MELANIE (10)
MELANIE
La jungle se décline de Clichy à Barbès.
Trois pigeons faméliques jouent les cacatoès
Sur un lampadaire borgne, rue de la Boétie.
Les divas de la brousse sont en catalepsie
Dans des musées baroques : troupeau hétéroclite
De gazelles empaillées, de gibbons troglodytes,
De crotales en bocaux, de panthères, de lynx,
De girafes, de buffles, de hyènes et autres sphinx
Du bush et de la steppe. Les pélicans goitreux,
Les choucas, les mainates, les casoars miteux,
se balancent mollement, accrochés aux cimaises
de volières poussiéreuses infestées de punaises.

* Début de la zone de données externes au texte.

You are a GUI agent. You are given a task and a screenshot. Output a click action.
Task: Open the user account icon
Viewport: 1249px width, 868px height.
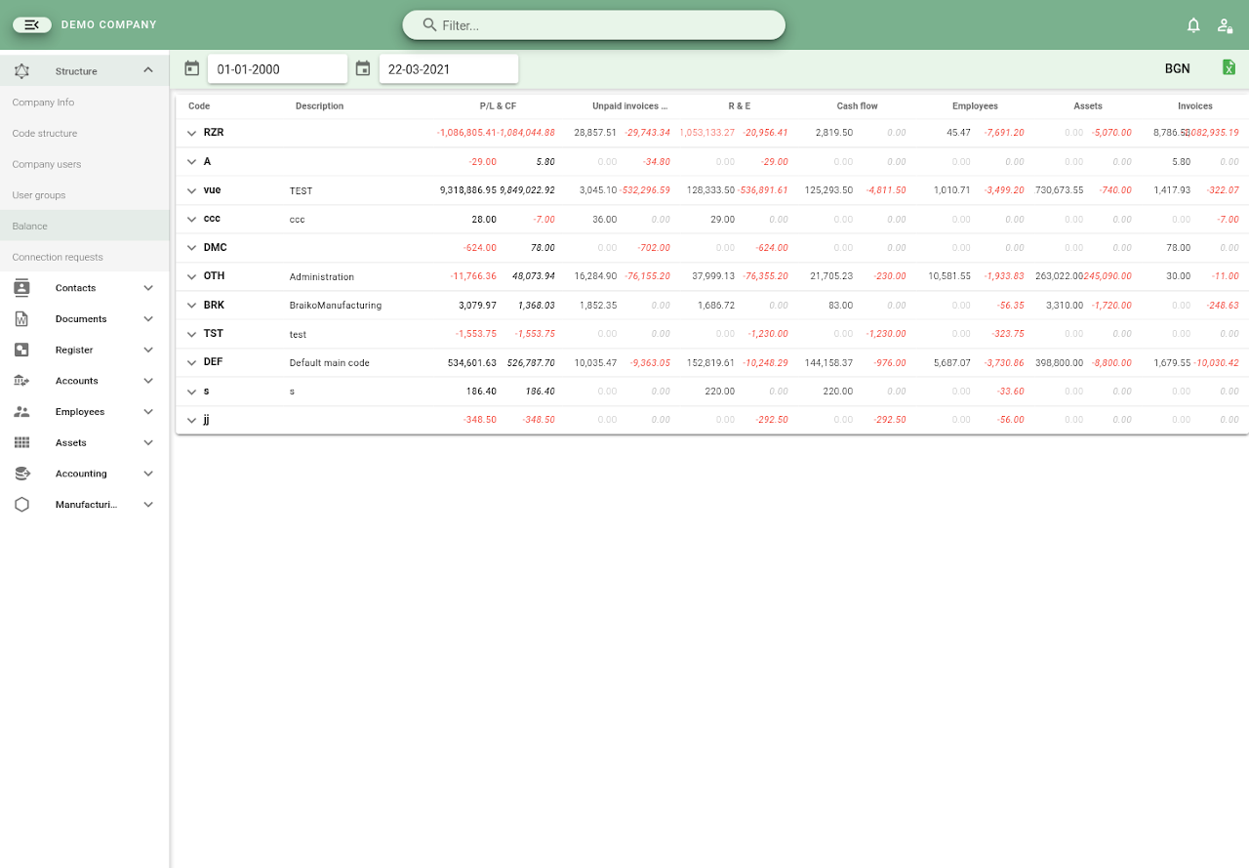1225,25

Charivari choquant de la rue qui se rit
Des gisants qu’on blackboule. On rafle les scories
assoupies ça et là, faubourg saint Honoré.
La milice ratisse, décortique les papiers
De la black en boubou qui geint et psalmodie
Des prières coraniques et des incantations
Pour un croissant rassis ou pour quelque ration
De poulet douce France garni de riz ranci.
Supplique pour avaler discrètement quelques restes
Que nos chiens alanguis trouveraient indigestes :
Bas reliefs des en-cas servis dans les drugstores
Aux dandies névrosés qui vivent dans la pléthore.
Le roi lion croupit dans des fosses abyssales,
Il rêve de savane et les vieilles fringales
Du temps des antilopes, des zébus et des gnous,
Resurgissent vivaces, quand on lui sert du mou.
Les crocodiles lézardent au revers des liquettes
De busards faméliques qui s’adonnent au racket.
Les gorilles sont au Ritz et les grues sont au bois :
De Neuilly à Sarcelles, c’est la brousse qui flamboie.
L’oncle Tom est en case du côté de Belleville,
On le trouve à l’enseigne du « Marabout Tranquille ».
Il rappe ses comptines au son du djeridou,
A l’ombre des pipe-lines du centre Pompidou.
Mélanie fait la manche, accroupie sous un porche,
Quand passent en feulant, les Jaguar et les Porsche
Elle implore et supplie, sa litanie tribale
réveille chez le blanc des pulsions animales.
Frêle statue d’ébène, insensible aux lazzis,
Tous les jours que Dieu fait, elle est là et mendie.
Elle quête des sesterces aux marches de St Ambroise
Et tend sa calebasse aux Gaulois qui la toisent :
Et voudraient à tout prix en riant lui faire croire
Que le Zambèze coule entre Mende et Issoire.
De pirogue en galères, elle rame jour après jour :
Son Titanic dérive de Nanterre à Beaubourg.
Sur son radeau fragile, elle navigue à l’estime.
Elle godille en pleurant de misère en déprime
Elle vogue vers les Marquises ou les îles Maldives
Moi j’attends sur le quai que le métro arrive.